Conserver la biodiversité locale et l’intégrité des écosystèmes permet aussi de conserver les fonctions de puits de carbone naturels. On évite ainsi d’aggraver la crise climatique par le relargage de carbone que crée la conversion des terres pour le développement des activités humaines telles que l’urbanisation, l’agriculture et la foresterie. Cela représente tout de même 17% des émissions à l’échelle mondiale.

La restauration d’habitats essentiels d’espèces en péril permet également de rétablir d’autres fonctions écologiques afin de mieux nous adapter aux changements climatiques. Il en va ainsi de la plantation d’arbres en ville ou encore de la restauration de milieux humides qui permettront, pour la première, de lutter contre les îlots de chaleur et, pour la seconde, d’accroître la capacité de filtration des eaux lors d’épisodes de plus en plus fréquents d’inondations.

Les dangers de l’écoblanchiment et d’une approche par compensation

Ceci dit, il existe un risque pour la biodiversité tout aussi important dans l’instrumentalisation à outrance de la nature dans le cadre de la lutte aux changements climatiques. Nous en avons déjà parlé dans un blogue précédent portant sur les risques de l’écoblanchiment associés au concept des solutions nature pour le climat, mais revenons sur quelques éléments.

Oui, les écosystèmes peuvent jouer plusieurs rôles dans l’atténuation et l’adaptation aux changements climatiques. La conservation et la restauration des écosystèmes riches en carbone et en espèces végétales et animales peuvent nous permettre de faire d’une pierre plusieurs coups. C’est par exemple le cas des tourbières qui si elles occupent sept fois moins de superficies au Québec, séquestrent toutefois 1,5 fois plus de CO2 et abritent une biodiversité très riche. La protection des milieux humides et l’afforestation de bandes riveraines quant à elles contribuent à mieux filtrer les eaux de pluie et à réduire l’érosion des rives, affaiblissant ainsi les conséquences des inondations pour la population et les coûts qu’elles entraîneraient pour la société.

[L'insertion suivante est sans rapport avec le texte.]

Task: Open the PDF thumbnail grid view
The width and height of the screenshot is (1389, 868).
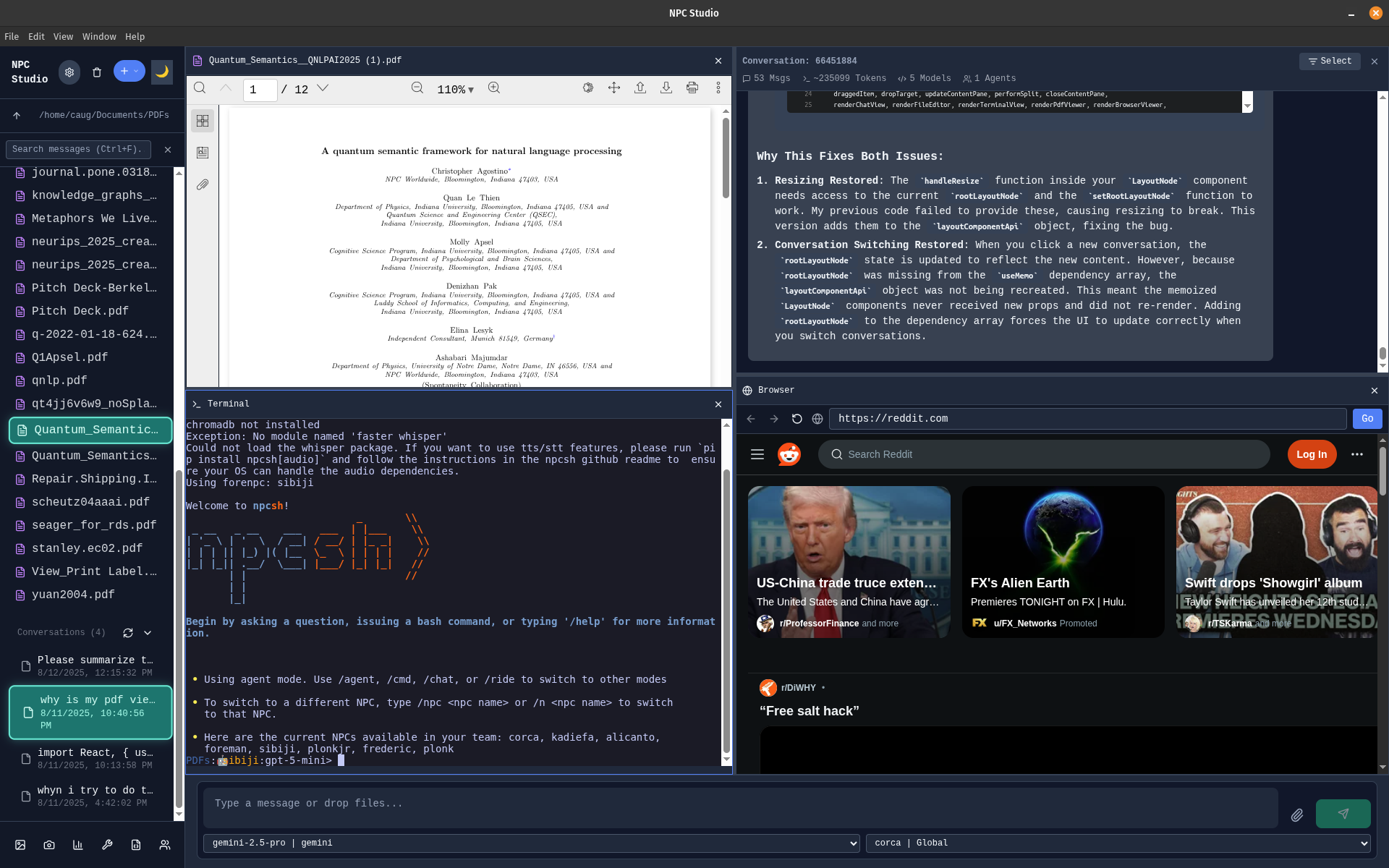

Cependant, perdre de vue la valeur intrinsèque de la nature et ne la réduire qu’à un simple rôle de prestataire de service serait une erreur. Et c’est déjà malheureusement ce qui se passe lorsqu’on ne l’utilise que dans une logique de comptabilisation et de compensation des émissions de gaz à effet de serre dans le cadre de plan « Net Zero » gouvernementaux ou de grandes multinationales.